Tyson hurts thumb bout is postponed

Fight with Mathis put off indefinitely because of injury

Ex-champ is hurt sparring

Bowe-Holyfield should get a boost

November 01, 1995|By Alan Goldstein | Alan Goldstein,SUN STAFF

LAS VEGAS -- The Mike Tyson-Buster Mathis Jr. non-title heavyweight fight scheduled Saturday night at the MGM Grand Garden was postponed indefinitely after Tyson re-injured his right thumb during sparring sessions the past two days.

Tyson, 29, who was continuing the ring comeback that began with his 89-second knockout of Peter McNeeley in August, first injured the thumb more than three weeks ago at his training camp in Orwell, Ohio.

After arriving in Las Vegas in mid-October, he was examined by two orthopedic surgeons, Gerald L. Higgins and Garry S. Marrone. At that time, a break between the main joint and tip of the thumb was revealed.

"Under no circumstances did Mike want to pull out of the fight," said Marrone at a hastily called press conference last night. "We felt that three weeks might be sufficient time to allow the thumb to heal."

The former heavyweight champion felt a twinge in the thumb after a sparring session Monday and did further damage in another workout yesterday, after a noon press conference to promote the Don King card.

X-rays of the thumb yesterday revealed a crack through the healing area.

"When we re-examined Mike [yesterday] there was no way we could allow him to fight," said Marrone. "It will take at least four to six weeks for it to heal again."

"It's definitely a serious setback, but it won't kill me financially," said Tyson, who was guaranteed $10 million. "I was really anticipating fighting because it would have made for a great evening of boxing, with that other fight [Riddick Bowe- Evander Holyfield] going on down the street."

Asked why he decided to go through with the Mathis match after first injuring the thumb, Tyson, wearing a small cast, said, "I thought I could sneak through with it. I wasn't thinking professionally. But the pain became too intense."

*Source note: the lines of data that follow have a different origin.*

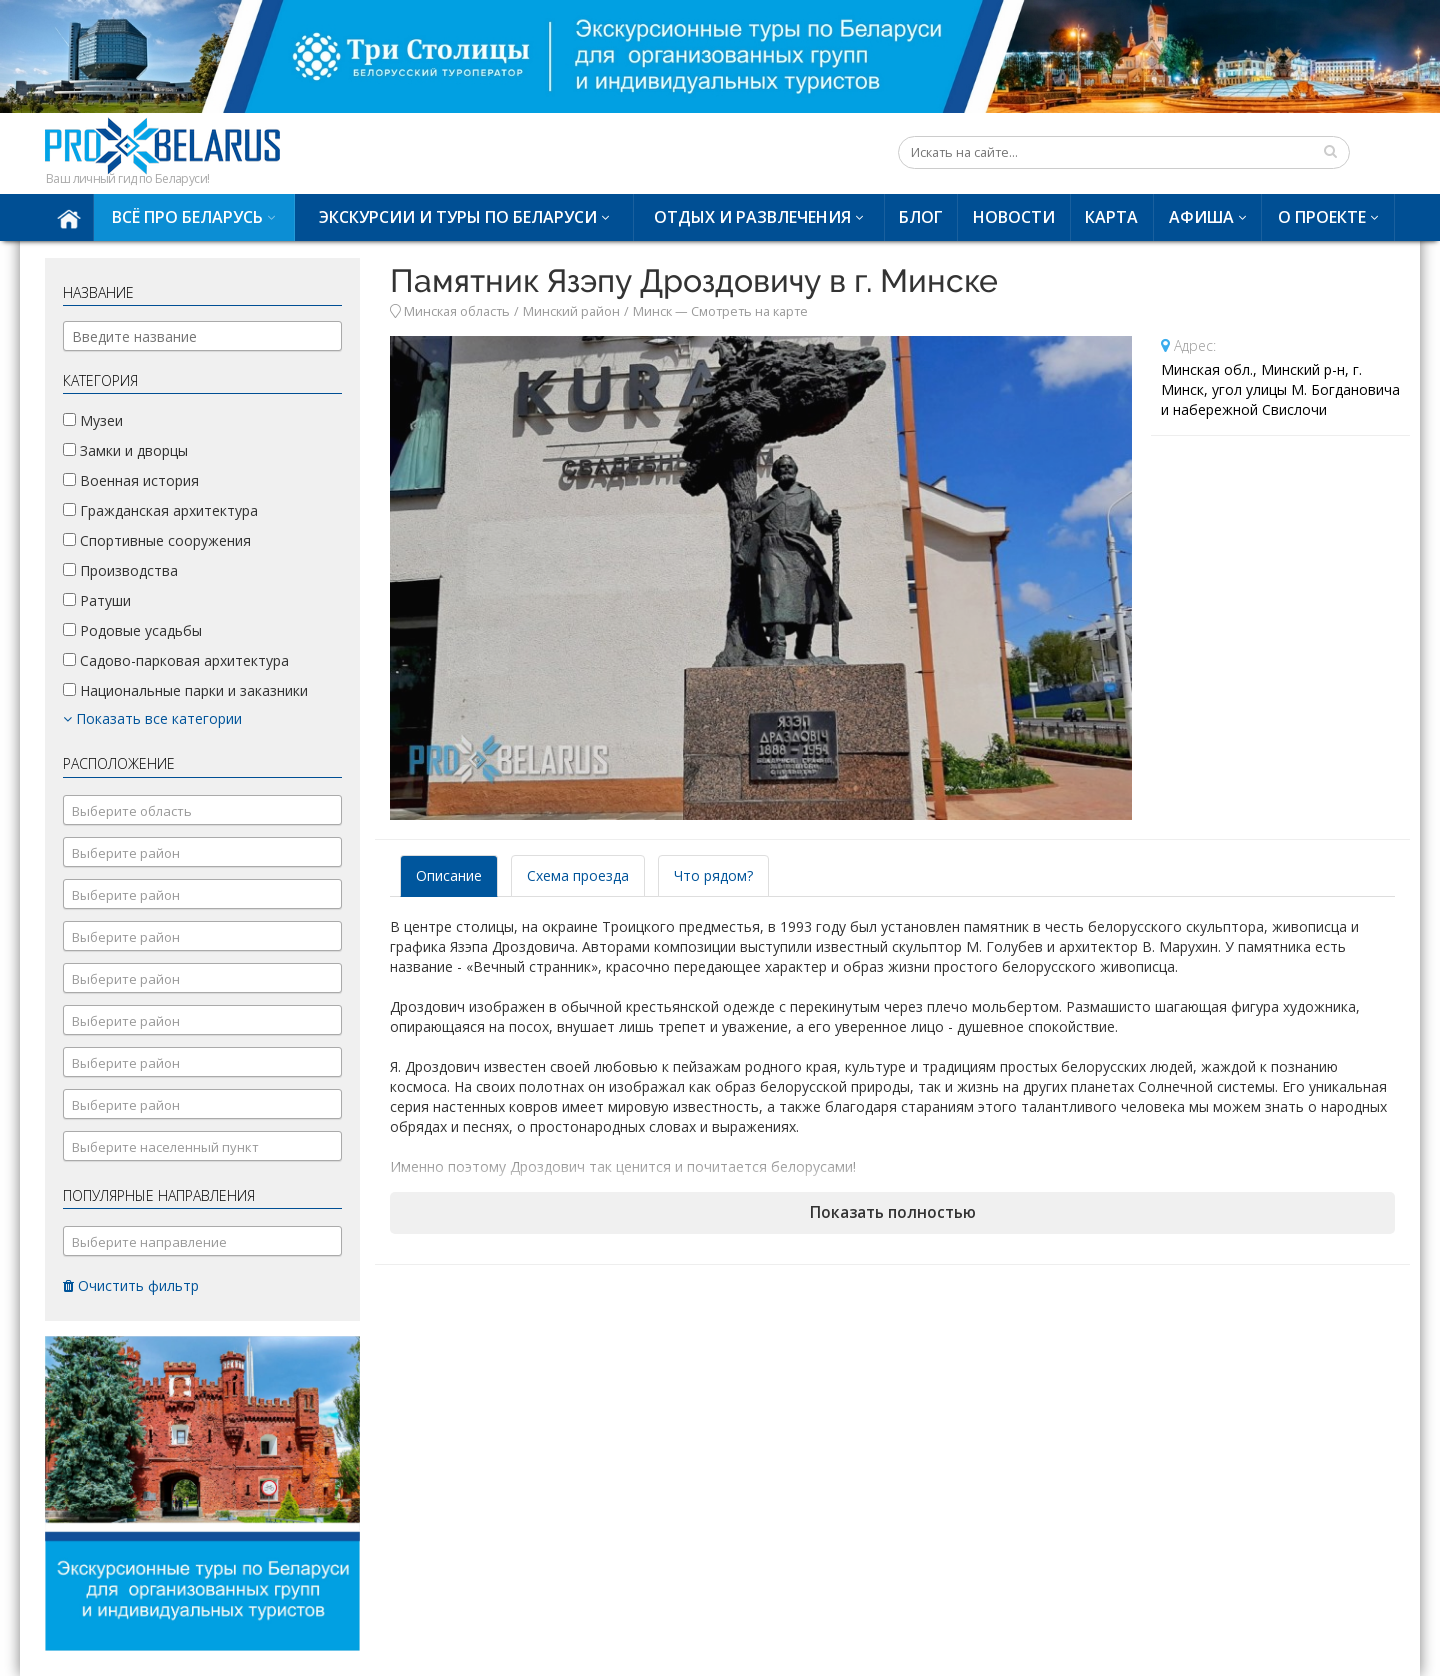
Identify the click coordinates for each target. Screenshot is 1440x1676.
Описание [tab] (449, 875)
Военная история (131, 480)
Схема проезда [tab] (578, 875)
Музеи (93, 420)
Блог (921, 217)
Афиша (1201, 217)
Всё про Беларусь (187, 217)
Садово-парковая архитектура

Although a Tyson match with new World Boxing Council champion Frank Bruno, of England, had been tentatively scheduled here for March 16, co-manager John Horne said when Tyson is ready to fight again it will "definitely be against Mathis. He is under contract. We just have to get a date cleared by the MGM Grand and Fox-TV."

This is the fifth time an injury or mishap has forced a postponement of a major Tyson match. In 1988, he was involved in a car accident before his first encounter with Bruno.

In 1989, a case of pneumonia forced postponement of his fight with Razor Ruddock. The following year, an eye injury made him delay a match with Alex Stewart. And in 1991, his scheduled fight with Holyfield was canceled due to a rib injury.

The cancellation will be a shot in the arm for Riddick Bowe-Evander Holyfield III at Caesars Palace, also scheduled for Saturday night.

Bowe-Holyfield ticket sales had lagged in direct competition with Tyson-Mathis, which was to be shown free on the Fox network. Caesars Palace's Rich Rose had predicted a crowd of 10,000 for Bowe-Holyfield, some 5,000 below capacity in the outdoor arena. A sellout is now possible.

The Tyson-Mathis fight had begun to unravel Monday when Tyson, in his first public workout for the media in four years, ended his sparring after going three rounds against 265-pound Tyrone Evans. Three more rounds had been planned against another sparring mate, but Tyson, shaking his right fist, left the ring and indicated the workout was over.

"It just felt a little strange," he said, pointing to his thumb.